We headed back up to the boats and over to another location. This was much deeper and less secluded. It was a round area in the middle of the bay that sunk down like an underwater crater. The walls were coral and the bottom was a bit too far down to visit, but it was mainly sand with scattered coral. Here the currents were stronger, water cooler, and fish larger. There were still many tiny brightly colored fish hidden along the coral.
Back into our bright yellow kayak, we started to head back to the cove. With the wind and the current at our backs the trip is easy-going; we downed a water bottle and a granola bar along the way. After a quick shower and freshen we hopped back in the mustang and continued north along the east coast. Our destination: Giovanni’s Shrimp Truck.
This place was recommended to me by the man I met on the plane ride over. It is famous for its shrimp scampi. The truck is this old beat up thing covered with signatures and doodles from patrons.
The scampi was amazing! Kyle had the spicy shrimp, way too hot for me to handle, and we split a tasty pina colada. It was peel your own. We both… well not so much Kyle, but I made a mess of my hands tearing at the shrimp and reeked of garlic for the rest of the evening, but it was totally worth it. Delicious. There were a bunch of shrimp trucks along the North Shore, but this definitely had the largest crowd and seemed to be a hit with the locals.
Feeling full and a bit sleepy, we took a slow drive along the surfer beaches, did not catch a glimpse of the pipeline, but we did not hang around long to seek it out. We continued our way to Waimea Canyon State Park. This was recommended to us by the guy at the Naval base. It is a gorgeous stroll through luscious botanical gardens full of tropical flowers and plants, some native some brought in from various islands and countries.

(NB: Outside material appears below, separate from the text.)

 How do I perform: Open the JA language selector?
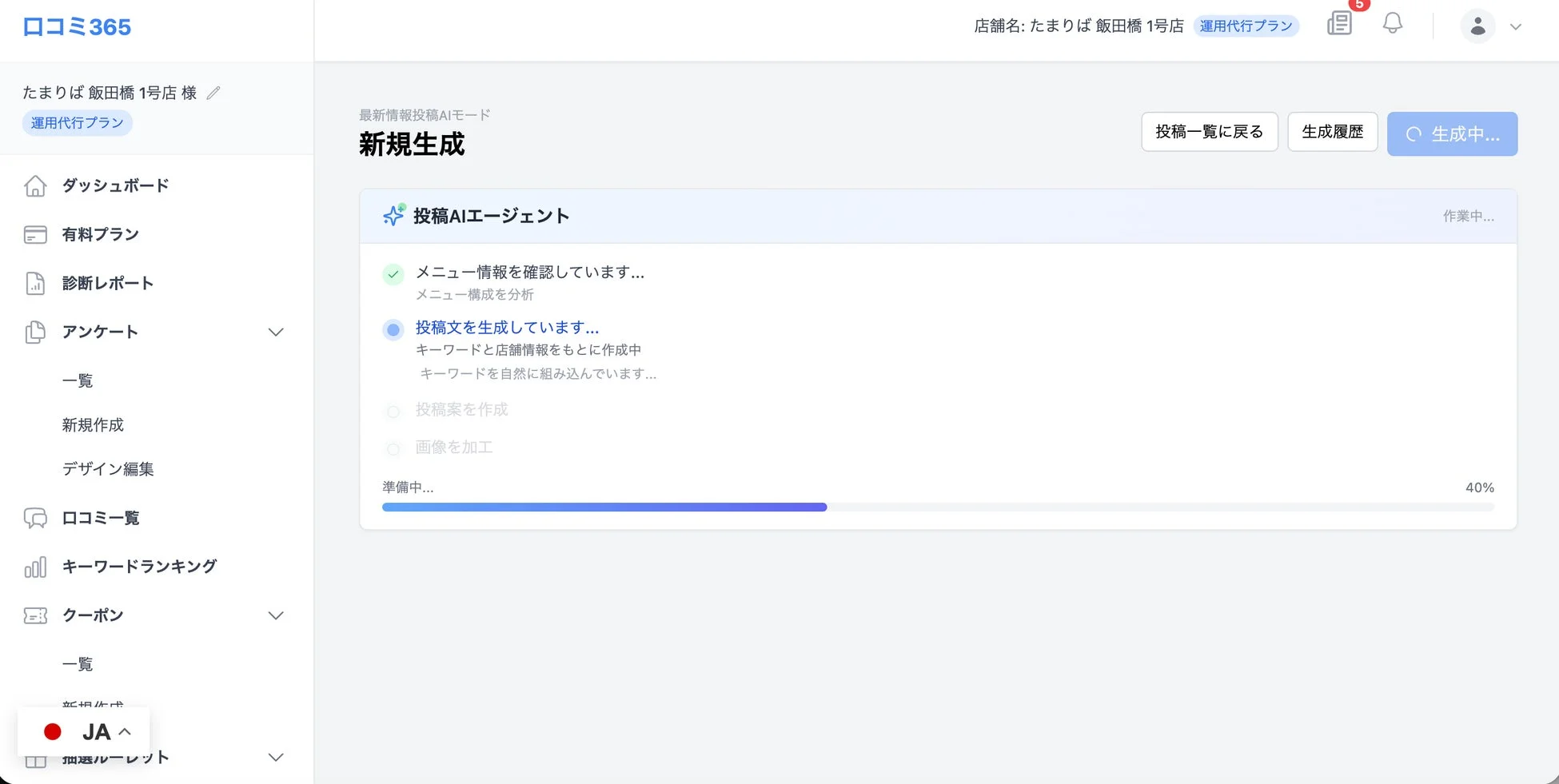coord(85,731)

We made are way slowly through the twists of paths and foliage full of shrimp and content to stroll in the warm afternoon sun and occasionally sneaking off into dark shadows to steal a kiss. Due to massive amounts of rain the previous night, bits and pieces were closed to foot traffic and the waterfall was closed to swimming. This was a big disappointment as we were both really excited about having a romantic swim in the falls.

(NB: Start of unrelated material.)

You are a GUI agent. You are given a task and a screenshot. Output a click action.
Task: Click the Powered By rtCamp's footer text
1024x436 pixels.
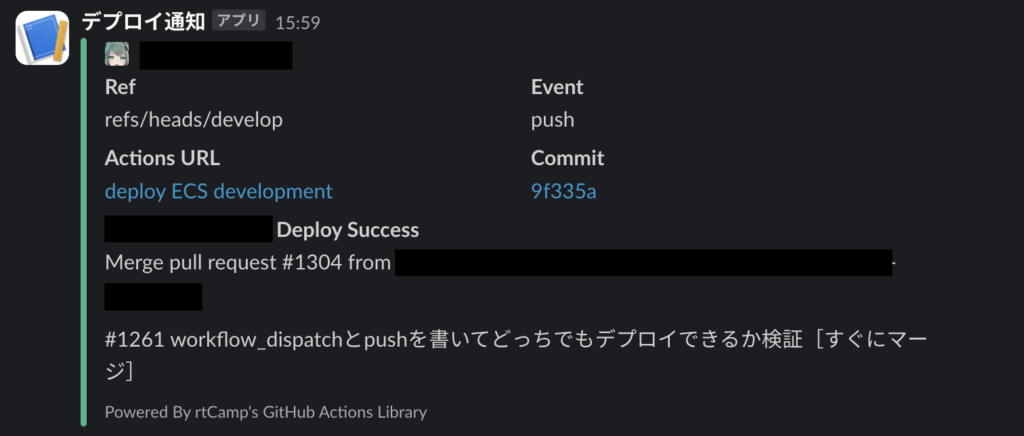click(x=266, y=412)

Despite being closed for swimming, the falls were a stunning sight. With at least double the normal flow, the water was pounding down and the spray could be felt from the shores. We sat at the rocky banks for quite a few moments, silent and in awe, or maybe just tired and full, but it was an impressive view.

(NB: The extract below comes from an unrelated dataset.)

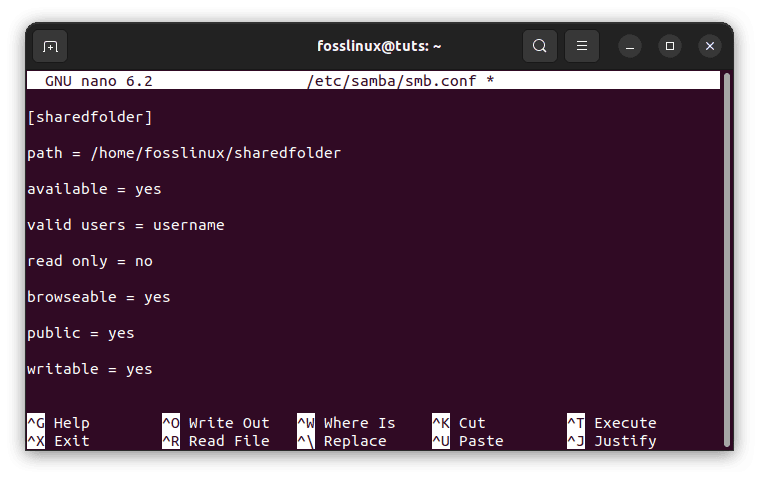This screenshot has height=479, width=759.
Task: Minimize the terminal window
Action: [x=630, y=46]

We made our way back to the car and drove in the direction of Waikiki as the sun began to set. We took a slight detour to drive along a road we spotted from kayaking in the bay. The road was attached to the side of one of the mountains and appeared narrow and windy. It was Highway 3. The detour in getting there took quite some time, especially with my inability to give proper directions, but we made it and cruised along the H3, top down, and darkness all around us except for the far off view of shining lights from the various towns. For me, this drive was relaxing. For Kyle, it was the perfect adrenaline rush to end the day.
Once at the hotel, we freshened up and headed down to grab dinner at one of the hotel restaurants. This was the moment of our first Mai Thai’s. They were deliciously strong and sweet and everything amazing. Once a nice little buzz developed, the hotel room awaited us for a romp in the sheets before passing out.